La poesia s’intitola:
“SCORBUTICO VECCHIO”
Che cosa vedi infermiere? Cosa vedi?
A cosa stai pensando…quando mi guardi?
Vedi un uomo vecchio, irritabile…non molto
saggio,
dalle abitudini incerte…con gli occhi lontani?
Che dribbla con il cibo…e non da alcuna risposta.
…e che quando provi a dirgli a voce alta: ..."almeno assaggia"!
Sembra nulla gli importi di quello che fai per lui…
Uno che perde sempre il calzino o la scarpa.
…che ti resiste, non permettendoti di occuparti di lui…
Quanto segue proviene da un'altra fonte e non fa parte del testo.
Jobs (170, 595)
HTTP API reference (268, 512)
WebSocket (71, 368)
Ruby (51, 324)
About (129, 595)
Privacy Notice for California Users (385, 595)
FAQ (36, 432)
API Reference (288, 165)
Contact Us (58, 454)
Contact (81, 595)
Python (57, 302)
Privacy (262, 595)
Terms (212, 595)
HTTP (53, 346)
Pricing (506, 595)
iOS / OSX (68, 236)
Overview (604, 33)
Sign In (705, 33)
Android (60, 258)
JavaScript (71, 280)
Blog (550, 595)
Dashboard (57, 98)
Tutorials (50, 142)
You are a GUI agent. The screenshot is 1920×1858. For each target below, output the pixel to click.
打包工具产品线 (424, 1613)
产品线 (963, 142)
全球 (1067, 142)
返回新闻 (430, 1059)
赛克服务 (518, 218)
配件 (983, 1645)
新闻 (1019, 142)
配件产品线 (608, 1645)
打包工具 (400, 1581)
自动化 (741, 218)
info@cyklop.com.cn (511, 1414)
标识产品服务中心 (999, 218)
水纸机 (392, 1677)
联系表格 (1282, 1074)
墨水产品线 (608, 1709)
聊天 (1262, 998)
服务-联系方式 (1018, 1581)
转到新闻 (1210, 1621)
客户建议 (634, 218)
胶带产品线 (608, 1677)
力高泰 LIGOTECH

per fargli il bagno, per alimentarlo…e la giornata
diviene lunga…
Ma cosa stai pensando?…E cosa vedi??
…Apri gli occhi infermiera!!…perché tu non sembri
davvero interessata a me…
Ora ti dirò chi sono…mentre me ne stò ancora
seduto qui a ricevere le tue attenzioni…lasciandomi
imboccare per compiacerti.
Ho accettato l'offerta di nascere…e ho mangiato
secondo il loro piacimento.
"Io sono un piccolo bambino di dieci anni con un
padre e una madre,
fratelli e sorelle che si voglion bene…
Sono un ragazzo di sedici anni con le ali ai piedi…
che sogna presto di incontrare l'amore…
A vent'anni sono già sposato…il mio cuore batte forte.
…
Giurando di mantener fede alle sue promesse…
A venticinque…ho già un figlio mio…
che ha bisogno di me e di un tetto sicuro, di una
casa felice in cui crescere.
Sono già un uomo di trent'anni e mio figlio è
cresciuto velocemente,
siamo molto legati uno all'altro da un sentimento che
dovrebbe durare nel tempo.
Ho poco più di quarant'anni, mio figlio ora è un
adulto e se ne và,
ma la mia donna mi sta’ accanto…per consolarmi
affinché io non pianga.
A poco più di cinquant'anni…i bambini mi giocano
attorno alle ginocchia,
Ancora una volta, abbiamo con noi dei bambini io e
la mia amata…
Ma arrivano presto giorni bui…mia moglie muore…
...guardando al futuro rabbrividisco con terrore.
Abbiamo allevato i nostri figli e poi loro ne hanno
allevati dei propri.
…e così penso agli anni vissuti… all'amore che ho
conosciuto.
Ora
sono un uomo vecchio…e la natura è crudele.
sono un uomo vecchio…e la natura è crudele.
Si tratta di affrontare la vecchiaia…con lo sguardo
di un pazzo.
Il corpo lentamente si sbriciola…grazia e vigore mi
abbandonano.
Ora c'è una pietra…dove una volta ospitavo un cuore.
Ma all'interno di questa vecchia carcassa un giovane
uomo vive ancora
e così di nuovo il mio cuore martoriato si gonfia…
Mi ricordo le gioie…ricordo il dolore.
Io vorrei amare, amare e vivere ancora…
ma gli anni che restano son pochissimi…tutto è
scivolato via…veloce.
E devo accettare il fatto che niente può durare".
Quindi aprite gli occhi gente…apriteli e guardate…
…"Non un uomo vecchio"…avvicinatevi meglio e…
vedete ME!
Ho 33 anni, e a parte l’amore della mia famiglia, non ho mai conosciuto altro amore, e non spero più di conoscerlo, non ho questa presunzione, come dice la poesia dove una volta ospitavo un cuore ora c'è una pietra.
Ma nonostante ciò è bello vedere che chi è stato destinato all’amore, quello con la A maiuscola, voglia condividere la sua storia!
In qualsiasi momento della vita bisogna aprire gli occhi per vedere ciò che ne rimane celato, perché le cose che veramente valgono nella vita si vedono solo se si ha il coraggio di guardare in profondità, perché la vita è veramente un attimo, un soffio…la vita ti sfiora e se ne va, come dice la canzone “Ore, minuti, secondi” degli Almamegretta!